Independence, that often used word

Independence Day is coming up and it’s a good time to reflect on the word itself. Let’s take a look at how the word plays out in public life in our own city and state.

Karnataka’s Lokayukta position opened up over a year ago and the state government has still not filled the position. Such is the fear of an independent Lokayukta, after Justice Santosh Hegde indicted official after official.

Bengaluru Metropolitan Task Force’s head IPS officer Rajvir Sharma, responding to citizen complaints on illegal buildings, threatened prosecution against over a 100 BBMP engineers. BMTF’s legal mandate allows it this independence. Not only is there a massive backlash against Sharma, the state government is now reportedly considering clipping BMTF’s powers!

There are scores of examples like this, where authorities that are supposed to function independently, are not allowed to do so, in our independent nation. The problem is not a local one. It is national and is also partly the reason behind the anti-corruption movement.

Let’s move from government to society. Bangalore today harbours profound resentment on not enough Kannada being spoken here. Even worse is that entire generations of children of affluent and middle income families have grown up in the city’s English medium schools frowning on the very idea of speaking Kannada! Every once in a while, there is a backlash. However, neither the occasional incident, nor the more reserved frustration of linguists, scholars, poets and artists appears to have done to Kannada what a netizen community has started doing.

They are making Kannada sakkath cool. Around one lakh Kannadigas on Facebook, largely in their 30s, have been quietly raising the coolness quotient of the language itself. They’ve pushed for a number of things ranging from getting the language into bank challans, ATM machines and British Airways in-flight instructions.

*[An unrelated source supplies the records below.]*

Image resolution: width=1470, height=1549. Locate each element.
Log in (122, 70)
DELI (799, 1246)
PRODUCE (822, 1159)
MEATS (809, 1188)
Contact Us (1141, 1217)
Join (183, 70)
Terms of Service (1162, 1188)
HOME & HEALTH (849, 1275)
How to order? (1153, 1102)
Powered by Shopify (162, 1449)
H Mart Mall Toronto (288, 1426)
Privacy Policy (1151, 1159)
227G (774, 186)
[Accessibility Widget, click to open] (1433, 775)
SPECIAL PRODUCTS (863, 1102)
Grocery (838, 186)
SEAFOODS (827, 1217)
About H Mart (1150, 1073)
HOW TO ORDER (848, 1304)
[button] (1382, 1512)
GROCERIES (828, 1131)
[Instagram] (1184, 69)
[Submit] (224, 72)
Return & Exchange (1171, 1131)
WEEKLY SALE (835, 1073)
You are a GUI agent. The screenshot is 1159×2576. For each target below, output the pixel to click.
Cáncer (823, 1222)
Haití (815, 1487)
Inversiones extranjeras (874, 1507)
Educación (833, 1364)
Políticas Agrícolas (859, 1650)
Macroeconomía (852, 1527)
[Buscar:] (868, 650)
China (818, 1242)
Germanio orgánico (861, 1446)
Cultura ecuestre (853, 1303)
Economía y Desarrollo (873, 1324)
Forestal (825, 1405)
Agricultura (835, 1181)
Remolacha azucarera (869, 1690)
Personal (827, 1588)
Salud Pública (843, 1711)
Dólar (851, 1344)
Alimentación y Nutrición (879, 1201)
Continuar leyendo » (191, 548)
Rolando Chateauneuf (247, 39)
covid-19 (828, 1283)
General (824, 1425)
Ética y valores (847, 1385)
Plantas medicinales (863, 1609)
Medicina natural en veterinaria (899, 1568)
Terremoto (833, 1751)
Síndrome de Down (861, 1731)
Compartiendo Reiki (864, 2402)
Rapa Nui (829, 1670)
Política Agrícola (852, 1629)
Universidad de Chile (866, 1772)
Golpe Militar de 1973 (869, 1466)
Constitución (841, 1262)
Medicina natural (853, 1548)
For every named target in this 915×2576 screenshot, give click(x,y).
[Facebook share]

Read our report on page 13 for more.

This group has shown they can think independently from others who feel the same angst about the language. They do not resort to jingoism, violence and foul play to express angst. They are also not content with incisive and indicting prose on the dilemma.

This is only the most recent local example that Indians are thinking and speaking independently. That’s the silver lining in a situation where our governments actually prefer to shut down independence.